L’écriture de Chejfec a quelque chose d’hypnotique dans son mélange de rigueur et d’incertitude. Ses phrases longues et très construites ont le talent de ne jamais fermer le discours, le lecteur à sa façon complète ou extrapole. C’est une des forces de ce livre, un des aspects qui le rend accrocheur. C’est en construisant du flou, du vaporeux qu’il donne au livre sa propre autonomie, sa colonne vertébrale. C’est en funambule que l’auteur nous tient, et c’est en funambule que nous lisons aussi, pris au jeu d’une devinette étrange. Il y a de même un grand sens poétique dans son écriture, une musique bien présente dans un style qui au premier abord pourrait paraître froid. Les phrases longues et parfois à demi cryptique qu’il développe m’évoquent un talent identique que l’on trouve chez Alan Pauls, si ce n’est que la langue de Chejfec est plus diaphane, avec une touche plus légère, le caricatural ou la farce sont bien présents (du moins dans El aire), comme chez Pauls, mais en second plan, murmurée, voire insinuée. Mais peut-être est-ce surtout l’attention portée au dérèglement progressif, inéluctable, presque grotesque s’il n’était pas tragique (ou inversement), du personnage qui suggère un rapprochement avec l’œuvre de Pauls (et qui pourrait aussi suggérer autant de différences après tout, mais restons en donc là pour l’instant…).

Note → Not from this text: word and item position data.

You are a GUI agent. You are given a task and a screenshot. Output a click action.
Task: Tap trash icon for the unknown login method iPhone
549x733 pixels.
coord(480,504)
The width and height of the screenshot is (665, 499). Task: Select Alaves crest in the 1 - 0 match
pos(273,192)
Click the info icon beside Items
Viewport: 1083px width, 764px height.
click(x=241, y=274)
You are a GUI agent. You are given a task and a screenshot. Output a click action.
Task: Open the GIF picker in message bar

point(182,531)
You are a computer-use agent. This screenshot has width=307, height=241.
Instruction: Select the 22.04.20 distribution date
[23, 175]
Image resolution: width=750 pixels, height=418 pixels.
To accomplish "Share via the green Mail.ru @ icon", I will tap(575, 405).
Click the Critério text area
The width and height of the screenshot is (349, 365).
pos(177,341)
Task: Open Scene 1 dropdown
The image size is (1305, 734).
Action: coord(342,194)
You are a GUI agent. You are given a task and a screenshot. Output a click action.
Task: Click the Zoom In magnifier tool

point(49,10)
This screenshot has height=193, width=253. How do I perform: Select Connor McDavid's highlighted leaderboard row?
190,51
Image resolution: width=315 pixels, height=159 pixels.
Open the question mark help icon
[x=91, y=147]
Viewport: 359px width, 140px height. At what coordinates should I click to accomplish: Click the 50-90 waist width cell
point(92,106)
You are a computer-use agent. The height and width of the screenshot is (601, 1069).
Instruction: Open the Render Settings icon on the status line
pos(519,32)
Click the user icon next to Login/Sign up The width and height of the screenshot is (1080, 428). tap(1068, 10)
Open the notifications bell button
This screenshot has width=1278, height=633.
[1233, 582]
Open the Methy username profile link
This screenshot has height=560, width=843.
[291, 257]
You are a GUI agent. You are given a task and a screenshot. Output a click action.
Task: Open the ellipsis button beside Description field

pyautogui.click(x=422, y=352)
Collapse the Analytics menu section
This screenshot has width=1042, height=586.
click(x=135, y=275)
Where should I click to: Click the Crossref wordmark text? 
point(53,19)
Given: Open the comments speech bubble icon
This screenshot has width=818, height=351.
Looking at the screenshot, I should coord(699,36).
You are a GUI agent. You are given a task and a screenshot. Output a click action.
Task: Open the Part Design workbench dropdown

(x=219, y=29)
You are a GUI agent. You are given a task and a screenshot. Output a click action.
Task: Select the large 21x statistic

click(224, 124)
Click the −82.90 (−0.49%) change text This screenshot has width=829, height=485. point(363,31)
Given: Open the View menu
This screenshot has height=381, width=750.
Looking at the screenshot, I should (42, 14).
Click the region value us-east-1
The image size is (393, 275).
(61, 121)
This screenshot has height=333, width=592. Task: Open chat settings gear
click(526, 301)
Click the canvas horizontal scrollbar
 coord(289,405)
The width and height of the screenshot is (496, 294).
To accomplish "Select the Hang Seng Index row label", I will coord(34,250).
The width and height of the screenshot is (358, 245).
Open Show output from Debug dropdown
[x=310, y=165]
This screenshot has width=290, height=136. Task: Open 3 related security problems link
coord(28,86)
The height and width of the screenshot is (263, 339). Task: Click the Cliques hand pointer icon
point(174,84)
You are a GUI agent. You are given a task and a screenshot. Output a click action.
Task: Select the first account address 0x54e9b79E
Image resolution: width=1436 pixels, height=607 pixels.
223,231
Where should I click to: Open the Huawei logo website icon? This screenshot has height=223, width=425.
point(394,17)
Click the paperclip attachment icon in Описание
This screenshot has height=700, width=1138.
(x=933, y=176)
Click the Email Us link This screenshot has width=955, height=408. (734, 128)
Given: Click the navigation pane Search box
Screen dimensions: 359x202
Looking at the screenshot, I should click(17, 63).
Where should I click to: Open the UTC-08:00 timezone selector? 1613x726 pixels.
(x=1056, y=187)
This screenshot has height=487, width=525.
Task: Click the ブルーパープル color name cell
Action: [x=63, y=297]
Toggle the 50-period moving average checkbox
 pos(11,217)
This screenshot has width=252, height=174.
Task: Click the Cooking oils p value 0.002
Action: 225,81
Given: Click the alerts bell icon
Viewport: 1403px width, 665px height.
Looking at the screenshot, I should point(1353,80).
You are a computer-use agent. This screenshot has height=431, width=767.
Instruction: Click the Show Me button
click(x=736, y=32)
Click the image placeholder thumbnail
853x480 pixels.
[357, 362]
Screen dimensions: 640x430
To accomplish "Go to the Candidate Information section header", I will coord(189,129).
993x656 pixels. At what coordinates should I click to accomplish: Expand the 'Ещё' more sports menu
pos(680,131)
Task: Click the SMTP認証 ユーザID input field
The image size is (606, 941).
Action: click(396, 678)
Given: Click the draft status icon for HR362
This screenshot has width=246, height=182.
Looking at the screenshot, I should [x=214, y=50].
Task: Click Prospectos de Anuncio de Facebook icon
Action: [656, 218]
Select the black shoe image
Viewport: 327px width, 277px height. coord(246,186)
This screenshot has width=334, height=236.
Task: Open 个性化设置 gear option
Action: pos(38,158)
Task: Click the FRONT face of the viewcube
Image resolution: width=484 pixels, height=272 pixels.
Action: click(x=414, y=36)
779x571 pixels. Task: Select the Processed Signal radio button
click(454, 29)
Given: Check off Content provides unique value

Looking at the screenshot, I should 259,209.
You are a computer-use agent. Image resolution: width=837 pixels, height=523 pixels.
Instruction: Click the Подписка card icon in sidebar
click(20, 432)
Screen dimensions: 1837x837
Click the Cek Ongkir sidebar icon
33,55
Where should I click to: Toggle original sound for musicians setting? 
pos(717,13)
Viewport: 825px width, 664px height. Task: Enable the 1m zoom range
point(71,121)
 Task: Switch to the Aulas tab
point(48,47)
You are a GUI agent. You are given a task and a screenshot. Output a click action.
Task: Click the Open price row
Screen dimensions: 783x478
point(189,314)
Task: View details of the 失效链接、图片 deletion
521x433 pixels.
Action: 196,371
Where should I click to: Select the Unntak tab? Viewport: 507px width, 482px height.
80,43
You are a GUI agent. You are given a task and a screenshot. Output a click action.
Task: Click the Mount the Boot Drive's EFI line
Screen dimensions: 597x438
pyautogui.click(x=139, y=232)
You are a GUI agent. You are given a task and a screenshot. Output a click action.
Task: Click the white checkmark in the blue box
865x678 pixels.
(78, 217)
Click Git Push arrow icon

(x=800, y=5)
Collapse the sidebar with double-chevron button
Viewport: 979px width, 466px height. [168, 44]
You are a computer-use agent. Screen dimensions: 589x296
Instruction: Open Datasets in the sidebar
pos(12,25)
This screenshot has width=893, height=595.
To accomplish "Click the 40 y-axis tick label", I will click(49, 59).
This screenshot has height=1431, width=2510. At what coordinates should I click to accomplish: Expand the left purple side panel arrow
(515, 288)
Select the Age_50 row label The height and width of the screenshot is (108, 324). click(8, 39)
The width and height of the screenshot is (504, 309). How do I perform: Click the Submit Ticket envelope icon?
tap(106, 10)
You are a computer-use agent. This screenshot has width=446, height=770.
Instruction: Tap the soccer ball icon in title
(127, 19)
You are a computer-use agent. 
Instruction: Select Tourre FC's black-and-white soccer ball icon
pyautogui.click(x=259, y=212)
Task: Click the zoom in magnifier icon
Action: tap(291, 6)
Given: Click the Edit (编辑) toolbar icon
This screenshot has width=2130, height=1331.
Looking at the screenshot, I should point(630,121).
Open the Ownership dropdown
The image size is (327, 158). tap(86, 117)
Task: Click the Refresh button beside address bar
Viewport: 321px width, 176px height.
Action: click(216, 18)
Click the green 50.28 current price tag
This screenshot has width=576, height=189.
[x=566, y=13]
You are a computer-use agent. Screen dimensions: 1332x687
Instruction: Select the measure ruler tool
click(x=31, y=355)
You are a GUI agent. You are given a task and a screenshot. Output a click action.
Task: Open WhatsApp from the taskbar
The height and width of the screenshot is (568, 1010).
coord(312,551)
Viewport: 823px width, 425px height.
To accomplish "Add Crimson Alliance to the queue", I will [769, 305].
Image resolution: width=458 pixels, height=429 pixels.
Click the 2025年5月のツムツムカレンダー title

Au final, mais je crois que Chejfec lui-même accepte cette influence, c’est à l’œuvre de l’immense Juan José Saer que le style et le travail temporel développé dans El aire font penser. On retrouve une même préoccupation pour des séquences temporelles bien définie – en temps réel ; un goût identique pour la déambulation dans la ville, une même construction patiente et sans concession du roman de non action, une même importance des éléments et de l’extérieur en général (ville, nature, pluie, vent, lumière, etc…). Chejfec semble bien s’approprier certains des terrains conquis par Saer, mais il écrit depuis une perspective historique différente, où l’idée d’une œuvre accomplie, fermée, ne lui apparaît pas possible [4]. Ce qui ne veut pas dire qu’il n’y ait pas ici équilibre formel, au contraire : en refermant El aire, on est admiratif devant une organisation aussi maîtrisée. Thème et variations se posent et se rencontre avec aisance, les symétries et les contrepoints entrent et sortent du champ toujours à point nommé. Mais cette maîtrise est discrète, jamais démonstrative (tentation que je subodore parfois chez Pauls, qui semble par moments fasciné par sa propre virtuosité, ou pour le moins se délecter d’avance des bananes qu’il va jeter sous les pieds de ses personnages), et pour le coup d’autant plus judicieuse qu’elle n’impose rien au lecteur. L’impression que nous laisse ce livre est à l’image de son style : éthéré et profond, subtil mais avec suffisamment de corps pour laisser une trace durable.

Notes :

[1] : Revista Teína N°20 Febrero 2009
[2] : Revista De Letras ; 16/01/2009.
[3] : Julio Cortázar, L’examen (Trad. J.C. Masson), Denoël & d’ailleurs, 2001.
[4] : Là, je paraphrase éhontément certains propos de Chejfec dans la même interview Teína.